[Data for processing]
● ● ● ● ●
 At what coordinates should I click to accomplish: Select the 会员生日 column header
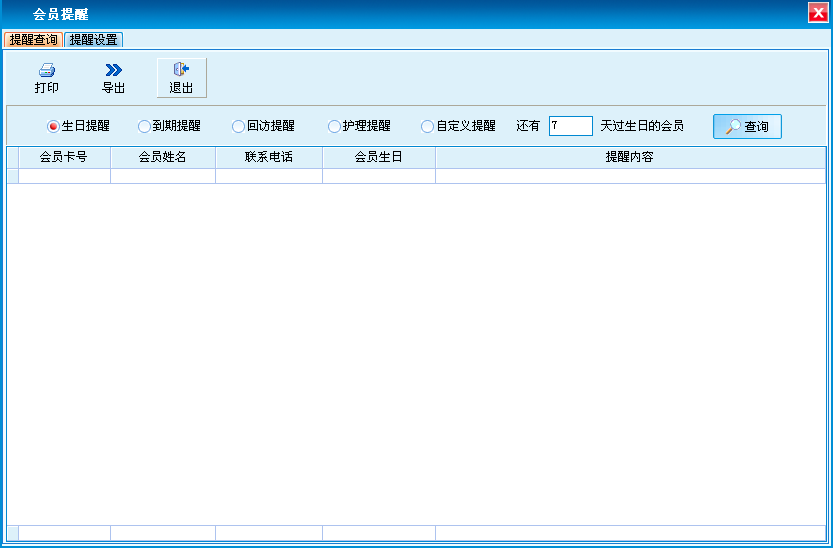pyautogui.click(x=378, y=157)
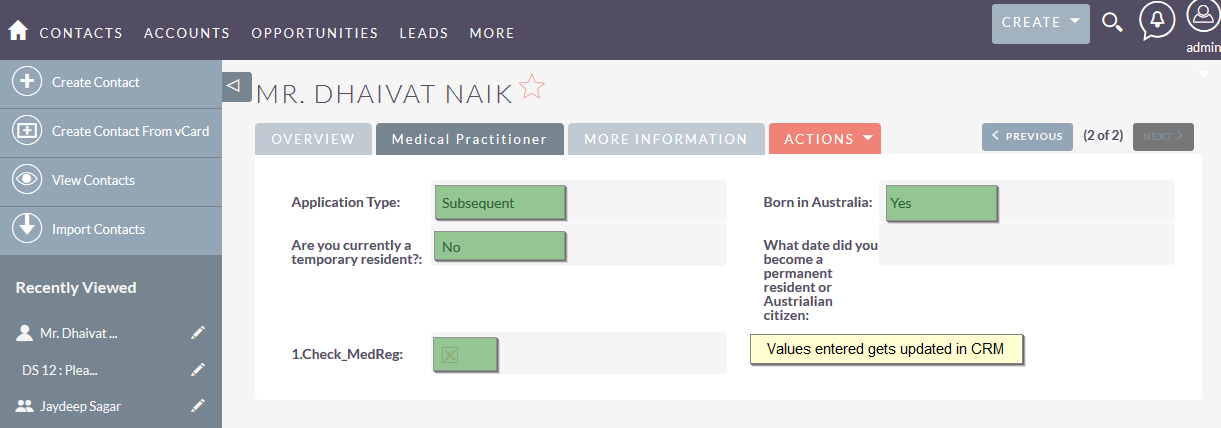Open the search magnifier icon
This screenshot has height=428, width=1221.
1112,23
● ● ● ● ●
A faithful copy of all the data above, without its pictures, is the expected result.

 At what coordinates should I click to accomplish: Select the 会员生日 column header
pyautogui.click(x=378, y=157)
Open the search magnifier icon
This screenshot has height=428, width=1221.
1112,23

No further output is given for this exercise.